[Record set Boundary: Start]

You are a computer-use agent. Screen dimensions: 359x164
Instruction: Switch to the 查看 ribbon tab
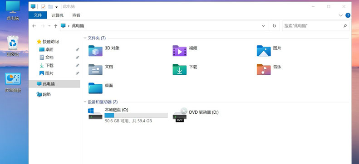click(x=76, y=15)
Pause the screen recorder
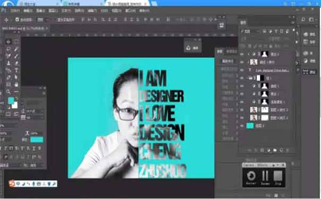Screen dimensions: 321x199 coord(265,178)
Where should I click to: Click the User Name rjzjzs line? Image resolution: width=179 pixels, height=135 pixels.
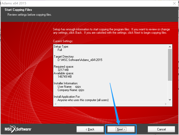[69, 87]
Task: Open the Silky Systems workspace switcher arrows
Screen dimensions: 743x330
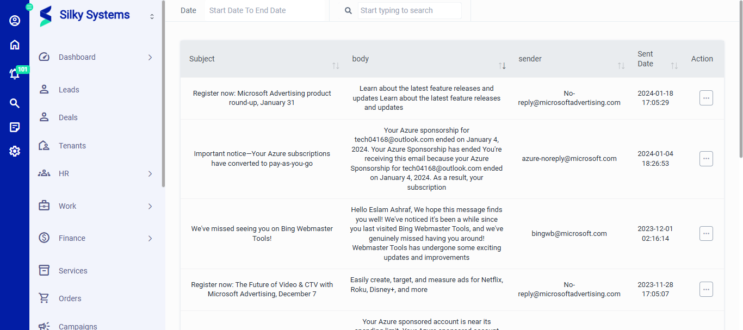Action: point(152,17)
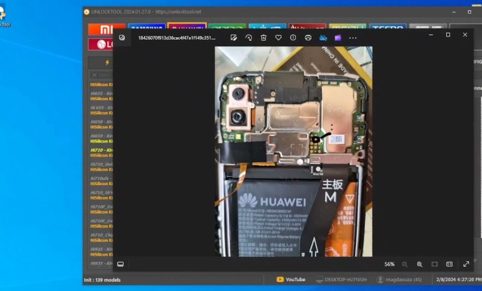Click the Print icon in Photos toolbar
The width and height of the screenshot is (482, 291).
pyautogui.click(x=308, y=38)
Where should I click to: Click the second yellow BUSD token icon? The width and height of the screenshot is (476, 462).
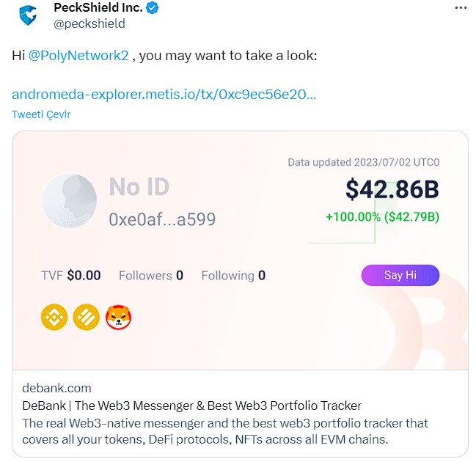click(86, 318)
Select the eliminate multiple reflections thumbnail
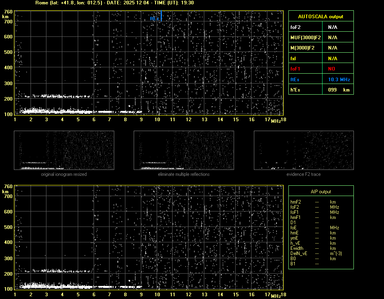Viewport: 384px width, 299px height. coord(184,150)
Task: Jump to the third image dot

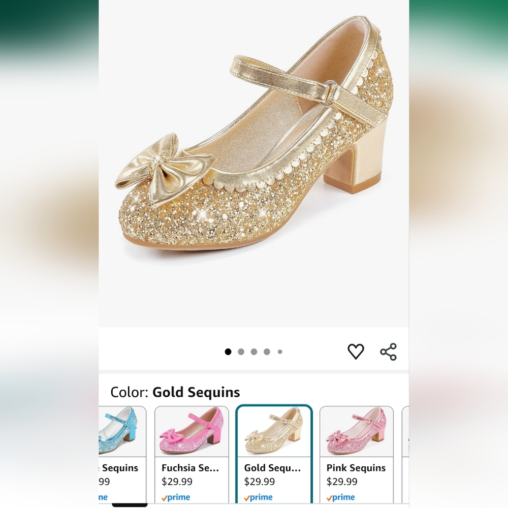Action: (x=254, y=351)
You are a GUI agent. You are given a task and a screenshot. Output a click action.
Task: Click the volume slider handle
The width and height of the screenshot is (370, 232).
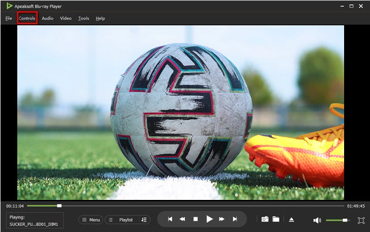[345, 220]
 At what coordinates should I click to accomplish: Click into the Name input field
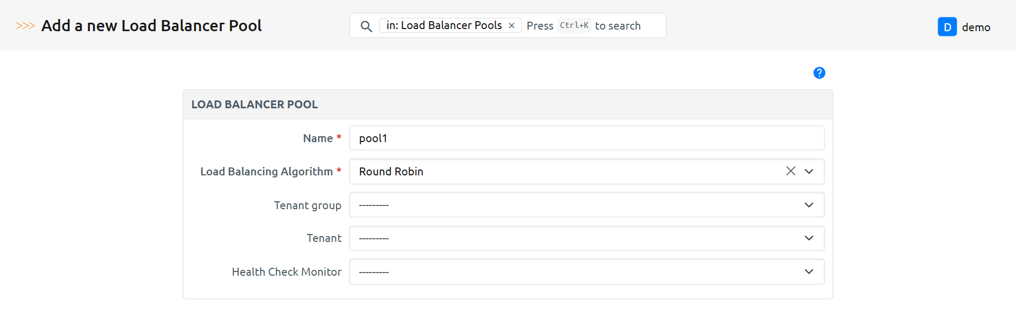coord(586,138)
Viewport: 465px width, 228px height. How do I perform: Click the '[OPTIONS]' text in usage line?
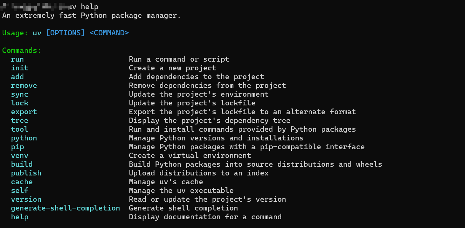click(66, 33)
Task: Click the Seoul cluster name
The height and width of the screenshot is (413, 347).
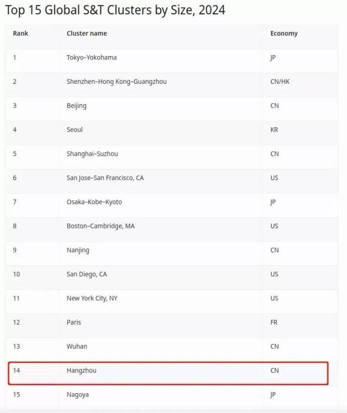Action: 75,129
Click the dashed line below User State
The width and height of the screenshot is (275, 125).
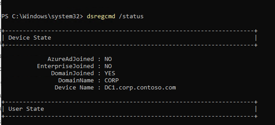[129, 116]
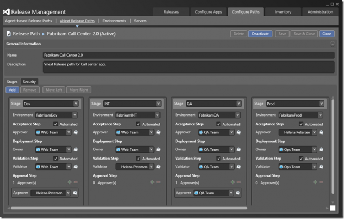Click the red minus in INT Approval Step

(158, 183)
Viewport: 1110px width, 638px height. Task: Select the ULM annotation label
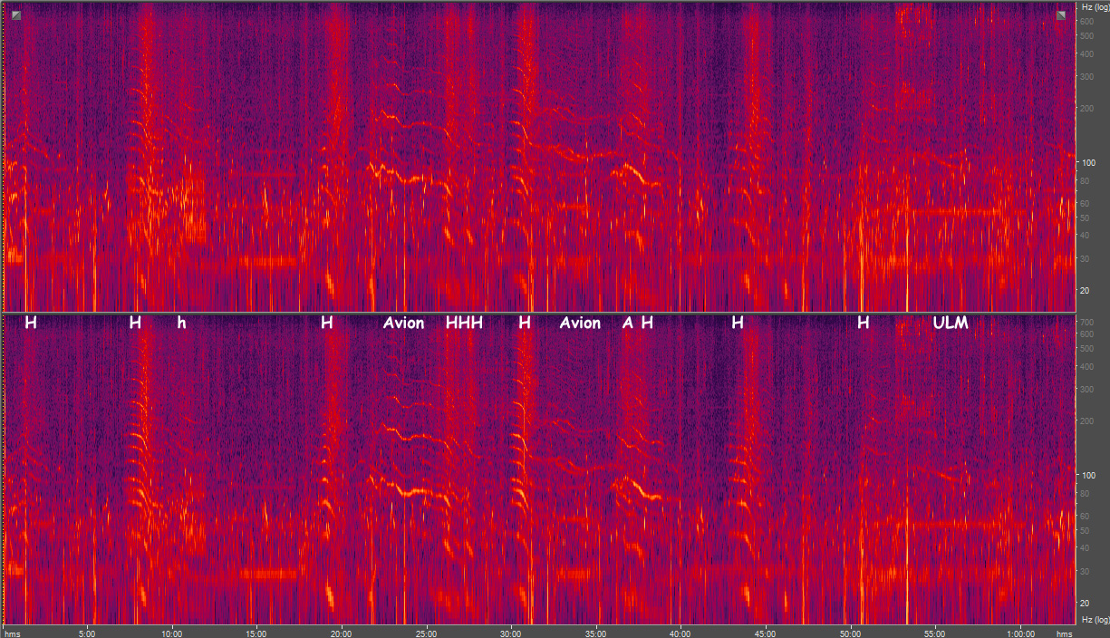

[Record set Boundary: End]

_What to produce:_
Would you copy each line of the records that contains "agent"?

_Answer for the task:_
You are a computer-use agent. Screen dimensions: 359x164
You are a GUI agent. You are given a task and a screenshot. Output a click action.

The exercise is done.